--- START ---
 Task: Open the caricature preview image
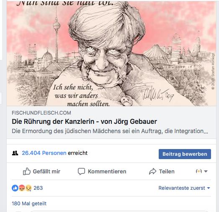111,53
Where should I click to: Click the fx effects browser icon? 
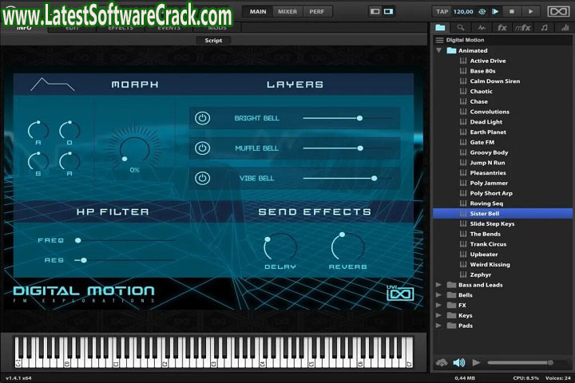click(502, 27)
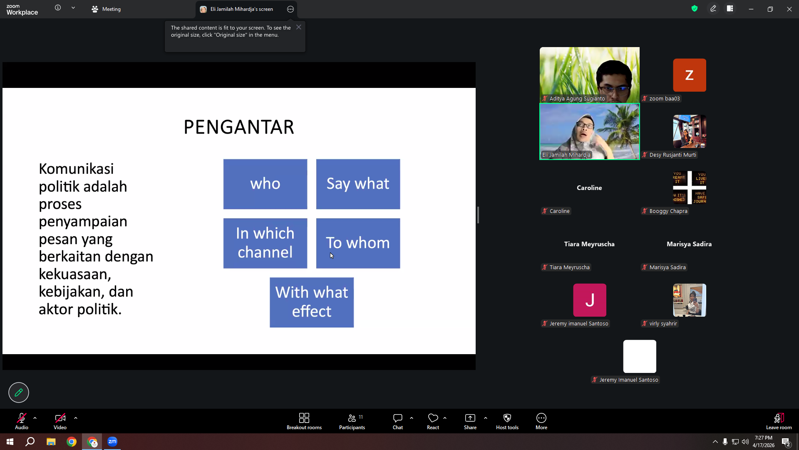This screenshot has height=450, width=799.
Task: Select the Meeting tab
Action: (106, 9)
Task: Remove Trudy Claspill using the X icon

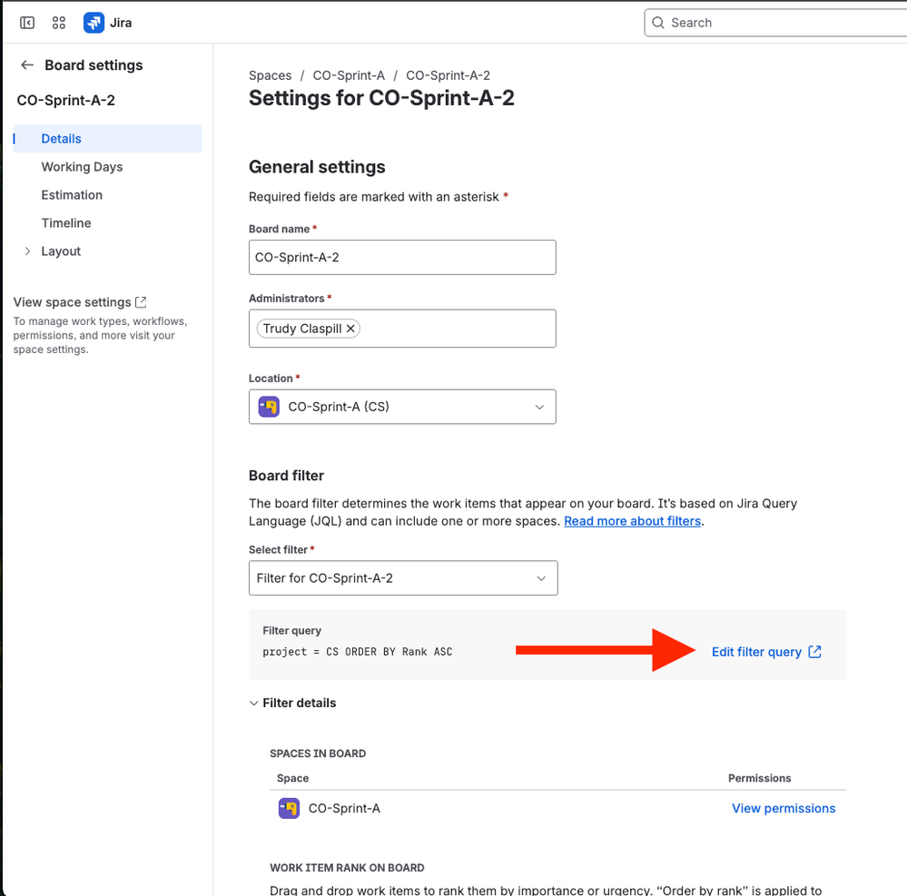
--- END ---
## What you have to do:
Give back the material above exactly, but without its images.

## Problem solution:
 Task: Open the caricature preview image
111,53
Where should I click to: Click the fx effects browser icon? 
click(502, 27)
This screenshot has height=450, width=799.
Task: Select the Meeting tab
Action: (106, 9)
Task: Remove Trudy Claspill using the X icon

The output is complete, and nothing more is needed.